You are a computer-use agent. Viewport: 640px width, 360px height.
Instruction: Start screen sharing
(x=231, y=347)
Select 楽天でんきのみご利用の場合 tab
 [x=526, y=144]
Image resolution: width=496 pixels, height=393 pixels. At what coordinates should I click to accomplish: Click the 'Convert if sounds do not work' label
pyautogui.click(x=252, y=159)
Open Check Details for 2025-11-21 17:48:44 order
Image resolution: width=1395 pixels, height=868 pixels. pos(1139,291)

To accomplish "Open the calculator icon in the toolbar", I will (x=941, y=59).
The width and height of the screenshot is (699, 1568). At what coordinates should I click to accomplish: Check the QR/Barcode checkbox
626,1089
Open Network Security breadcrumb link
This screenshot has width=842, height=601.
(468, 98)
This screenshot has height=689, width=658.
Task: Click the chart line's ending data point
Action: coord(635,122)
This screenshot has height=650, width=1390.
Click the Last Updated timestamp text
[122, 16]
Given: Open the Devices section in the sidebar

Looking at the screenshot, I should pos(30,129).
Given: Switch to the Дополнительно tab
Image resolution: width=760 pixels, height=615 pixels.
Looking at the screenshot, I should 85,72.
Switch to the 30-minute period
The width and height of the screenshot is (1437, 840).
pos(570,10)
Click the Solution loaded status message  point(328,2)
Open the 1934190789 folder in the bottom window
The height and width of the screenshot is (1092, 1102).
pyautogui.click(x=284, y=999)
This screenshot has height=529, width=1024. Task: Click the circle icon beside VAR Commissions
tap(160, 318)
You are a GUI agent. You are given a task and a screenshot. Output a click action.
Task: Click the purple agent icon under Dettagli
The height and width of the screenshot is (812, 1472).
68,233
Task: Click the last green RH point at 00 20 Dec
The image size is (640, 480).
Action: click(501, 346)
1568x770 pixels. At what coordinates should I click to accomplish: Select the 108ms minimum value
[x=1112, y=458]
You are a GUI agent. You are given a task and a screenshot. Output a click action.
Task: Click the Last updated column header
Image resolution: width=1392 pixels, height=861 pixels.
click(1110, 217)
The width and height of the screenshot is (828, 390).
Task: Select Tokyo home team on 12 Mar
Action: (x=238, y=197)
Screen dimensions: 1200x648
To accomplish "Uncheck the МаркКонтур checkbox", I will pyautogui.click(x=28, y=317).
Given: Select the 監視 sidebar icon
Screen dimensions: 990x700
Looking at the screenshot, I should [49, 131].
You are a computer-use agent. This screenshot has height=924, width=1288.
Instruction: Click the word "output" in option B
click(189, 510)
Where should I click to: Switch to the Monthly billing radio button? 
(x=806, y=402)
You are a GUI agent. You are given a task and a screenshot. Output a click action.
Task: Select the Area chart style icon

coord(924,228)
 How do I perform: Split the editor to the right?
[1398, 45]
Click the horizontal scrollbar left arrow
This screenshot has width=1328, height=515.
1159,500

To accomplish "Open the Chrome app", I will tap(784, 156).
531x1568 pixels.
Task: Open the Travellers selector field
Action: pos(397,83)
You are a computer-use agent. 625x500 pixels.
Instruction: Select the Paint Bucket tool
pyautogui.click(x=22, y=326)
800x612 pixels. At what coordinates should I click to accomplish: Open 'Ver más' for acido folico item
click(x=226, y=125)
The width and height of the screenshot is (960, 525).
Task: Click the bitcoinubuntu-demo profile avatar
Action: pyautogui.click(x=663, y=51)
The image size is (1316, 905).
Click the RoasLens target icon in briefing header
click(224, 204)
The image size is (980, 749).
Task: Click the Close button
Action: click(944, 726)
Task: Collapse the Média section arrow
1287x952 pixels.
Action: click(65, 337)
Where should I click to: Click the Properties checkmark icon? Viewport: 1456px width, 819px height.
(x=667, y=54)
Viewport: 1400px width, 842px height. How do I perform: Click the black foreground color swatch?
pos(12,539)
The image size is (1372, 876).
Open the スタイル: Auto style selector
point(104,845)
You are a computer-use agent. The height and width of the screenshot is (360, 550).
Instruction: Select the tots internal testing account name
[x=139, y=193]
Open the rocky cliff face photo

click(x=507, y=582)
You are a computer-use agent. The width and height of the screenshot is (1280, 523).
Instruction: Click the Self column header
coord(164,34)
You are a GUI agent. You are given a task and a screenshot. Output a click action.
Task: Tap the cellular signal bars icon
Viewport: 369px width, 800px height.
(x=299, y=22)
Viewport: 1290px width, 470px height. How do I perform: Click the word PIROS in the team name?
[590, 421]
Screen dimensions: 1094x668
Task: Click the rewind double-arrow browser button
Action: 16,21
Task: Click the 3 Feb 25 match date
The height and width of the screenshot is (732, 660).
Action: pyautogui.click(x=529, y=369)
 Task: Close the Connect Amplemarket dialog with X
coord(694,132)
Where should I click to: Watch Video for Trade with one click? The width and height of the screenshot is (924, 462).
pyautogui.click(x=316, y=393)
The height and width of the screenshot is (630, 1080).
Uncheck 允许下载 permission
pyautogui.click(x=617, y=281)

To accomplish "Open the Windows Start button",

..........

Description of the task » Put the data from the line containing "The width and height of the screenshot is (699, 1568)." through the line containing "pos(570,10)" into a numbered list, leaving out any blank lines.

Answer to the exercise »
1. The width and height of the screenshot is (699, 1568). At what coordinates should I click to accomplish: Check the QR/Barcode checkbox
2. 626,1089
3. Open Network Security breadcrumb link
4. This screenshot has width=842, height=601.
5. (468, 98)
6. This screenshot has height=689, width=658.
7. Task: Click the chart line's ending data point
8. Action: coord(635,122)
9. This screenshot has height=650, width=1390.
10. Click the Last Updated timestamp text
11. [122, 16]
12. Given: Open the Devices section in the sidebar
13. Looking at the screenshot, I should pos(30,129).
14. Given: Switch to the Дополнительно tab
15. Image resolution: width=760 pixels, height=615 pixels.
16. Looking at the screenshot, I should 85,72.
17. Switch to the 30-minute period
18. The width and height of the screenshot is (1437, 840).
19. pos(570,10)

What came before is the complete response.